■ **EXERCISE DESCRIPTION**
Find every line in the items below that contains the string "screenshot", and copy each of those lines. Matching is case-sensitive.

━━━━━ INPUT ROWS ━━━━━

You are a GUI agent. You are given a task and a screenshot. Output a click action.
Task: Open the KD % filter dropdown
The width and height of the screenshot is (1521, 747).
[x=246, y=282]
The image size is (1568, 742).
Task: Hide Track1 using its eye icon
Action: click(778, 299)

━━━━━

■ **WRITTEN REPLY**
You are a GUI agent. You are given a task and a screenshot. Output a click action.
The width and height of the screenshot is (1521, 747).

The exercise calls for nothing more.